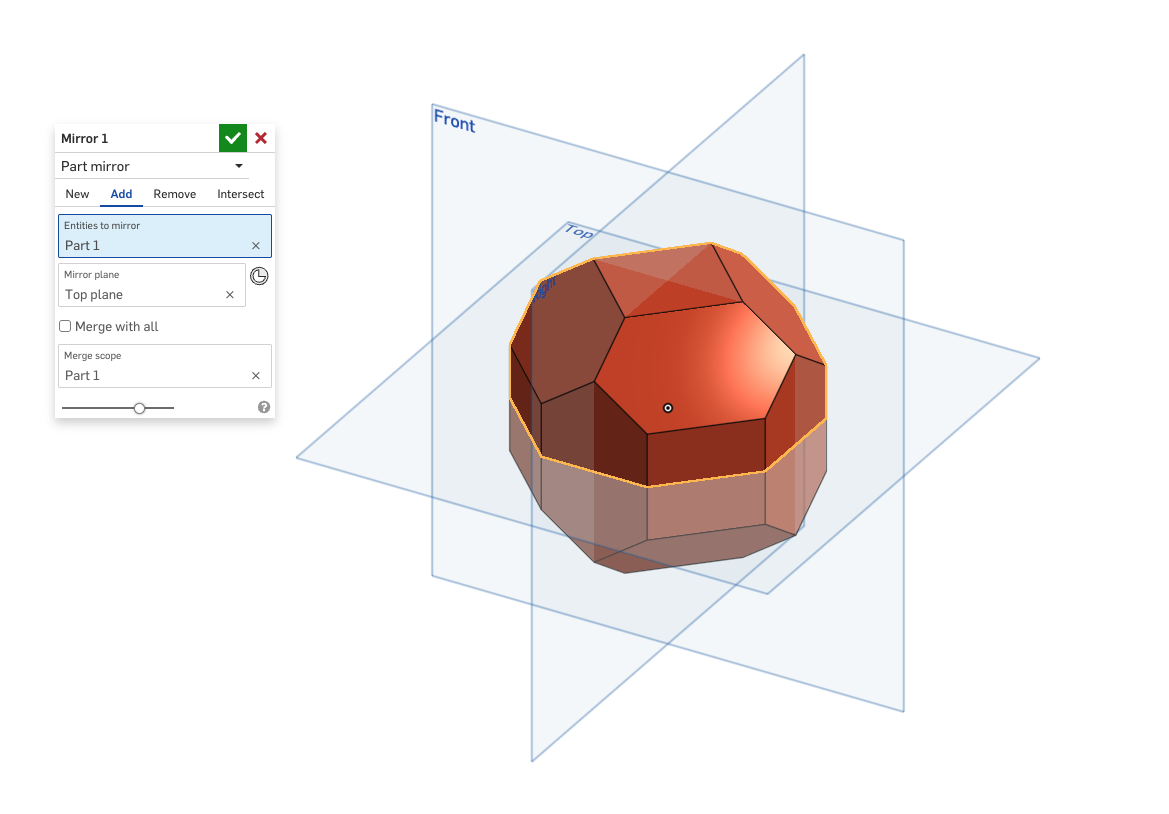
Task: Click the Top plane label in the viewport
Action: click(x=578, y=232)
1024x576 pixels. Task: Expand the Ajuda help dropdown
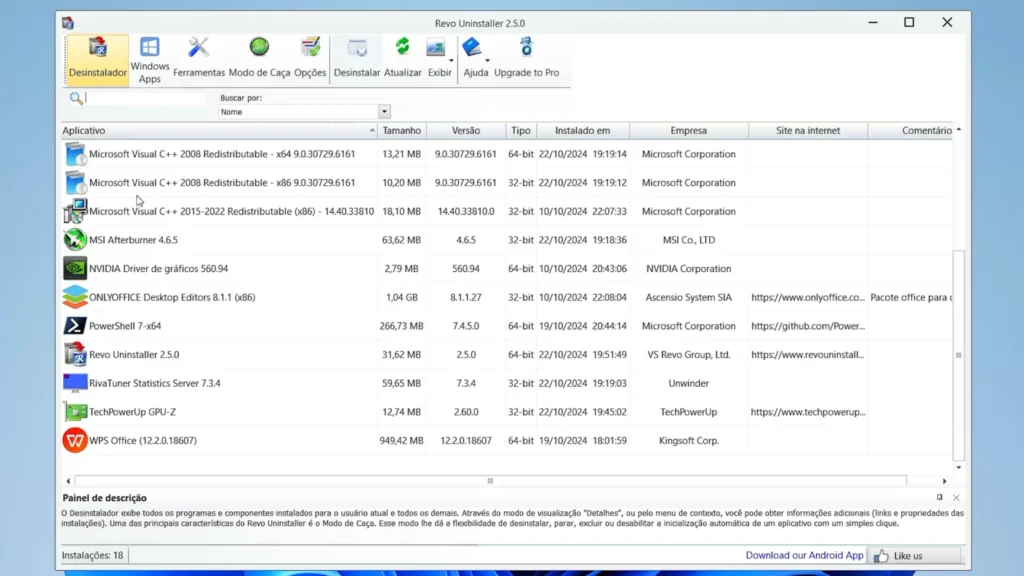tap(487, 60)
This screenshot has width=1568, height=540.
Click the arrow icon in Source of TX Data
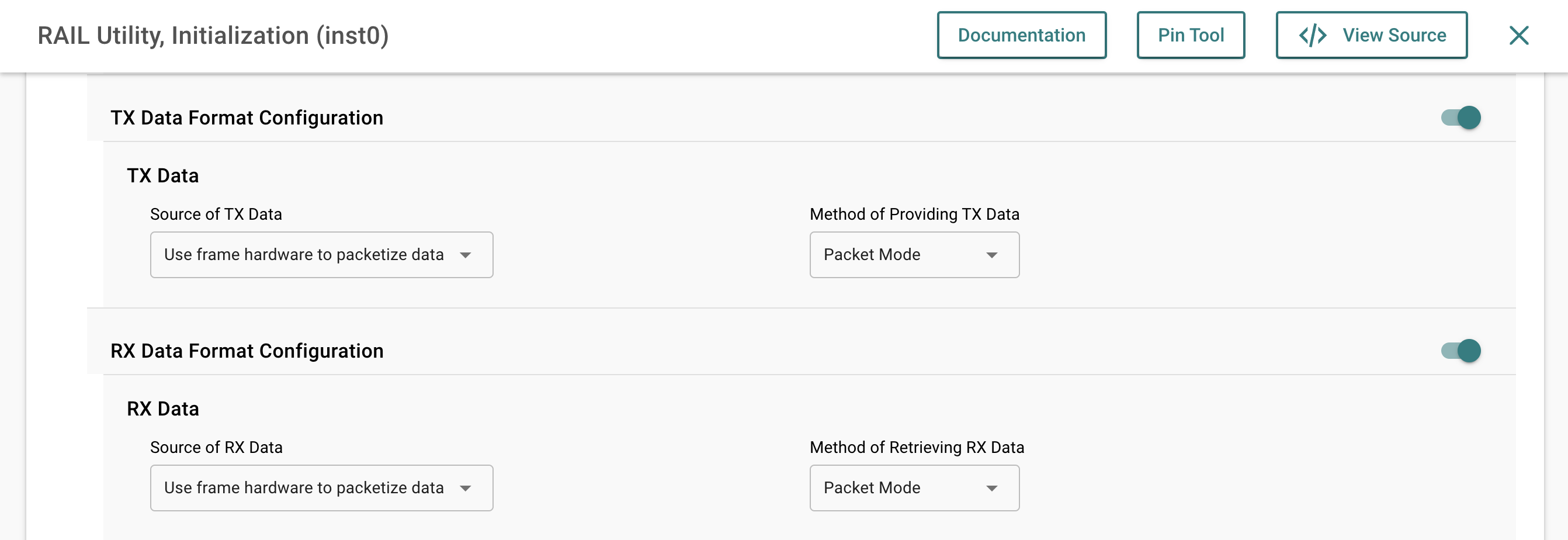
========
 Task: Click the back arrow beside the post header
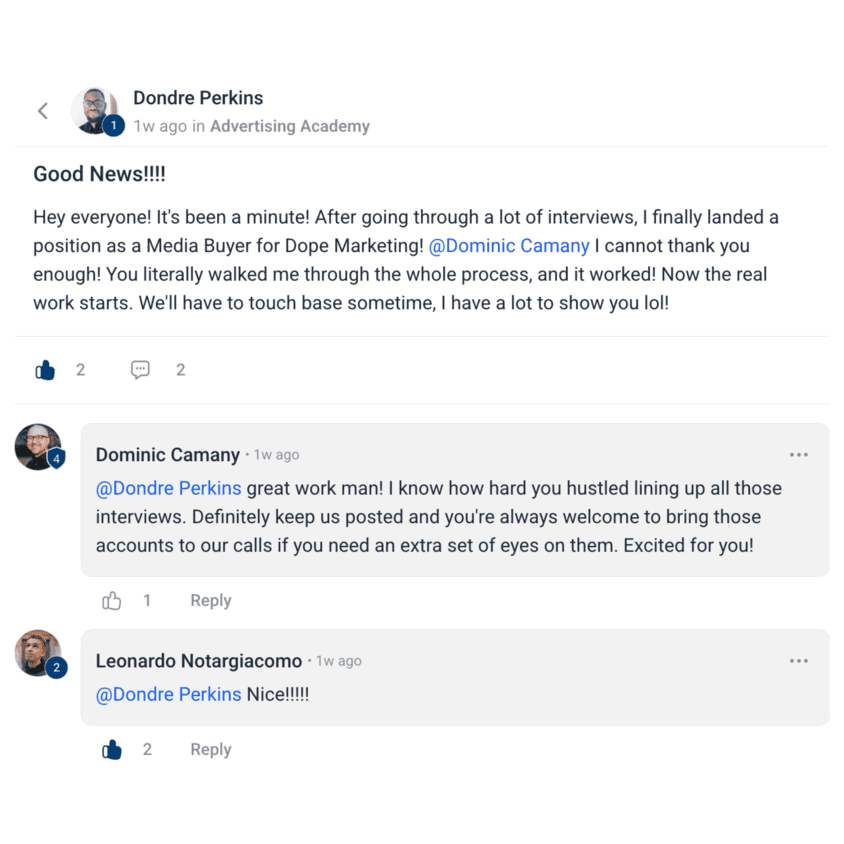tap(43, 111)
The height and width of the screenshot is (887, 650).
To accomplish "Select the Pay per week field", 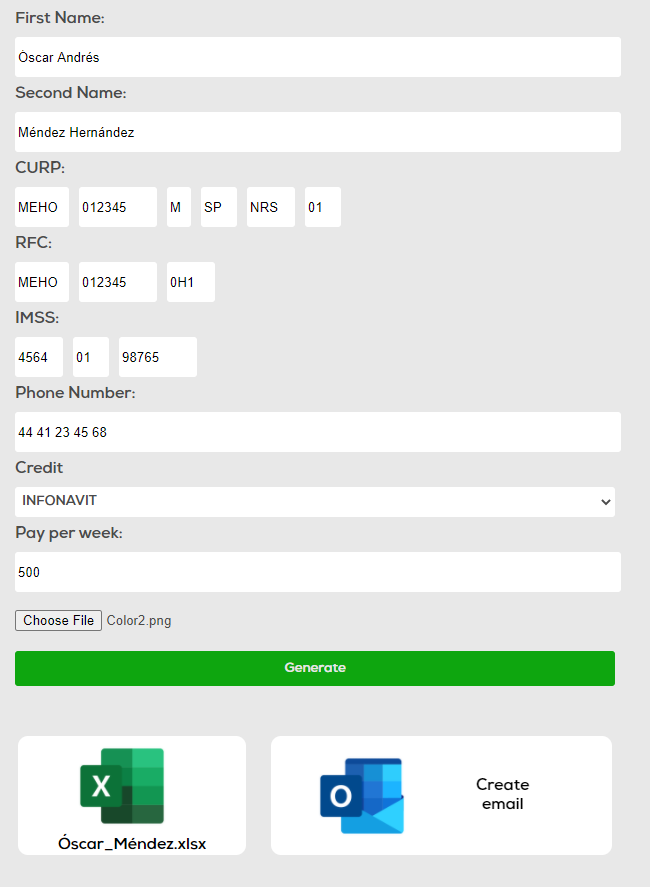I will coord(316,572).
========
§ **Work request**
Among the entries above, find the line with "1024x576 pixels. Task: Expand" and repeat exactly from there through the line with "Click the arrow icon in Source of TX Data", leaving out the pictures.

§ **Written solution**
1024x576 pixels. Task: Expand the Ajuda help dropdown
tap(487, 60)
This screenshot has width=1568, height=540.
Click the arrow icon in Source of TX Data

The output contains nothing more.